Der Nymphensittich stammt ursprünglich aus Australien (das lateinische „hollandicus“ stammt von der Bezeichnung „Neuholland“, die Australien Anfang des 19. Jahrhunderts trug). Genauer kommen sie aus dem australischen Outback, das zu großen Teilen aus Wüste besteht. Dieser Ort ist gekennzeichnet von Temperaturen bis 50°C und nur seltenen Regenfällen. Sobald der Regen einsetzt und genügend Grün aus den scheinbar abgestorbenen Samenresten sprießt, fangen die Sittiche jahreszeitenunabhängig an zu brüten. Als Höhlenbrüter suchen sich die Vögel einen Nistplatz in Astlöchern.
Die ersten Erwähnungen finden die Nymphensittiche in 1781. Nach Europa kamen die Nymphensittiche um das Jahr 1845, oft wurden sie von reisenden Seeleuten mitgebracht. Zehn Jahre später wurden die Vögel auch in Deutschland gezüchtet. Die Vögel erreichten jedoch selten ein hohes Lebensalter, zu unwissend waren die Züchter bezüglich der Haltungsbedingungen, das feuchte europäische Klima tat sein Übriges.

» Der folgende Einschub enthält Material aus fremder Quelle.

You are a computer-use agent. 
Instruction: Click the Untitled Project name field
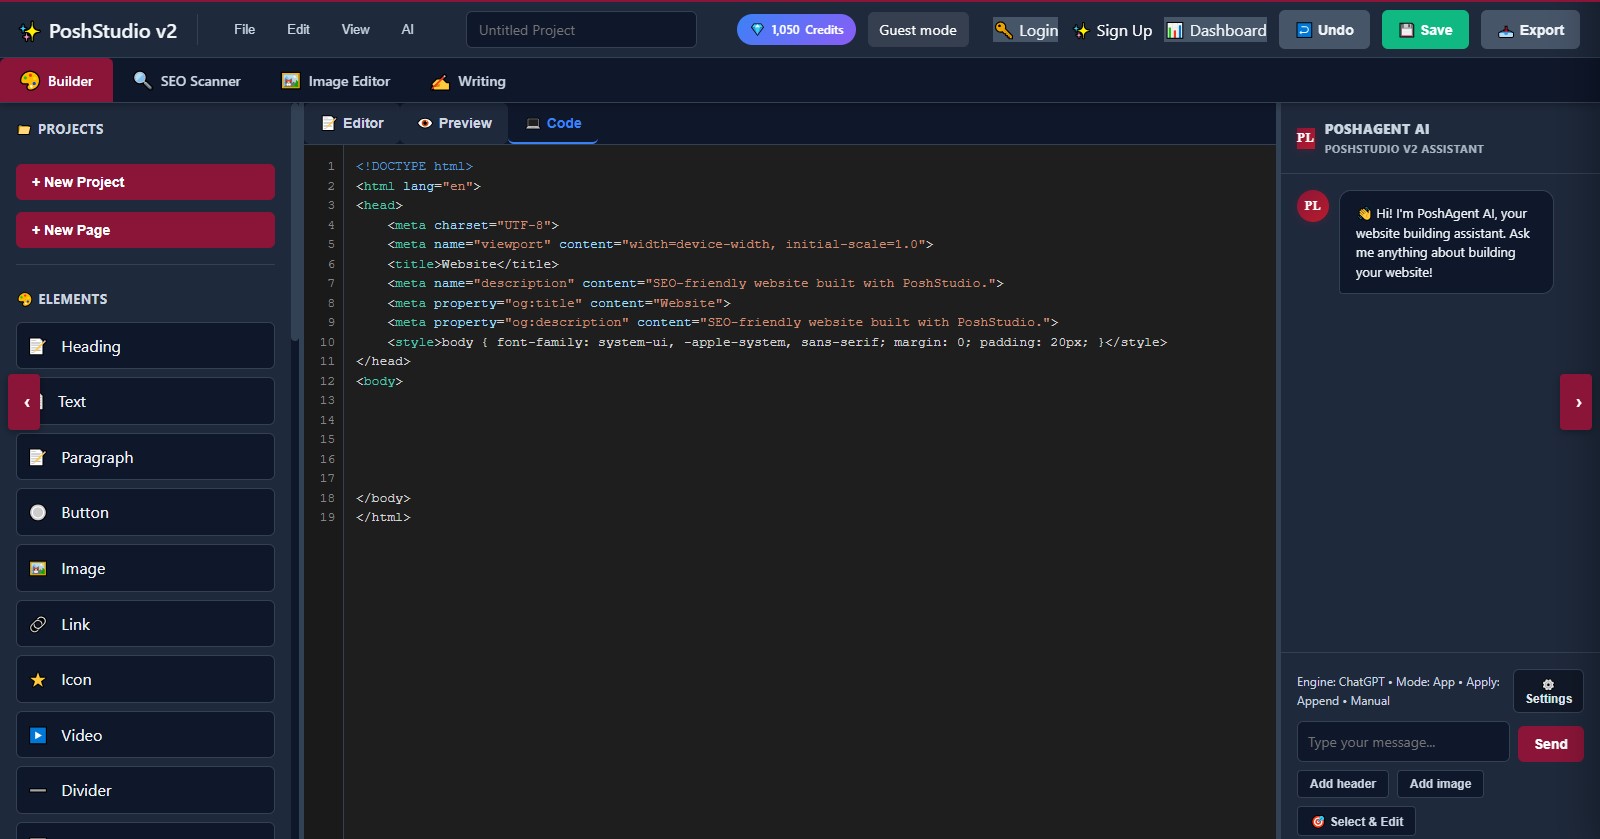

Die Nachfrage nach den Tieren blieb jedoch weiter groß, sodass die australische Regierung im Jahr 1894 den Export der Vögel untersagte.
Inzwischen haben sich die Bedingungen und das Wissen über die Vogelhaltung wesentlich verbessert und die Nymphensittiche sind zu beliebten Haustieren geworden.